It’s all in the hands
This month had a tight cluster of dexterity moves showing the hand stack moving on several fronts at once: production scale, new hardware, model-layer control and data collection around contact-rich manipulation.

Linkerbot
Linkerbot closed a Series B+ at a $3 billion valuation and is targeting $6 billion in its next round, according to Reuters. The Beijing company claims more than 80% of the global market for high-degree-of-freedom robotic hands and is producing approximately 5,000 units per month, with plans to double that capacity to 10,000.

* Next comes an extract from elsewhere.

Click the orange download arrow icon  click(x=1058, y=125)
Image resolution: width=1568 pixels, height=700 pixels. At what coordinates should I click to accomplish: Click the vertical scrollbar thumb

Its LinkerSkillNet platform converts human skills into reusable robotic capabilities and currently contains more than 500 recorded skills. Customer names are withheld under NDAs; the company says it supplies leading Chinese humanoid makers and foreign industrial companies. CEO Alex Zhou, who founded Linkerbot in 2023, said his goal is to replicate the entire library of human dexterous skills in hardware.
Early backers include Ant Group and HongShan; the Series B+ added the Zhongguancun Science Park Fund, Bank of China Asset Management, and Fosun Capital.
Xynova
Xynova launched Flex 2 on May 13 and plans to show it offline at ICRA 2026 on June 2. The Hangzhou company, founded in late 2024, develops and manufactures motors, motor controllers, reducers, ball screws, and control algorithms for dexterous hands in-house. Its angel round of over $13.7 million was led by CATL Capital and Xiaomi Strategic Investment. Flex 2 is a 23-degree-of-freedom hybrid-drive hand weighing approximately 400 grams. Xynova is building a production facility targeting annual capacity of more than 10,000 high-degree-of-freedom dexterous hands and 200,000 miniature electric cylinders by end of 2026, with orders secured from leading humanoid robot manufacturers.
RLWRLD
RLWRLD released RLDX-1 on May 7, a dexterity-first vision-language-action model for robot hands. Korthos covered the release in detail earlier this month. The architecturally relevant point here is that RLDX-1 treats physical feedback as part of the model input, not just as a downstream control problem. RLWRLD says its Multi-Stream Action Transformer gives modalities including vision-language, proprioception, action, memory, tactile and torque their own streams, with cross-modal attention used to connect them. The company’s stated position is that standard VLA models trained mainly around vision and language struggle with contact-heavy tasks where force, torque and tactile signals carry much of the operationally useful information.
Hardware in the demo comes from fellow Korean company WIRobotics and their ALLEX platform.
Genesis AI
Genesis AI unveiled GENE-26.5 on May 6 alongside a proprietary dexterous hand and a data collection system. The Paris and San Carlos-based company's hand pairs with a glove equipped with tactile-sensing electronic skin, creating a 1:1:1 mapping between the human hand, the glove, and the robotic hand. Genesis says the glove costs 100 times less than typical teleoperation hardware and achieved up to five times greater data collection efficiency in internal testing.
GENE-26.5 is a foundation model for robotics designed for long-horizon manipulation tasks; Genesis demonstrated cooking a 20-step meal, solving a Rubik's Cube, lab pipetting, wire harnessing, and multi-object grasping.
The company raised $105 million in seed funding from Eclipse, Khosla Ventures, Bpifrance, Eric Schmidt, Xavier Niel, Daniela Rus, and Vladlen Koltun. It is in late-stage discussions with customers in France, Germany, and Italy across automotive, electronics, pharmaceuticals, and logistics.
Wuji Tech said it helped manufacture Genesis Hand 1.0, based on Genesis’s 1:1 human proportions and back-drivable design principles.
Wuji Tech
Wuji Tech showed Wuji Hand 2 on May 11. The second-generation hand retains 20 degrees of freedom and fully direct-drive biomimetic actuation, with upgrades to heat dissipation and overall form factor. Wuji describes it as a full upgrade eight months after the original hand launched. The original Wuji Hand weighs under 600 grams, delivers approximately 15 Newtons of fingertip force, and is rated for more than 300,000 grasp cycles.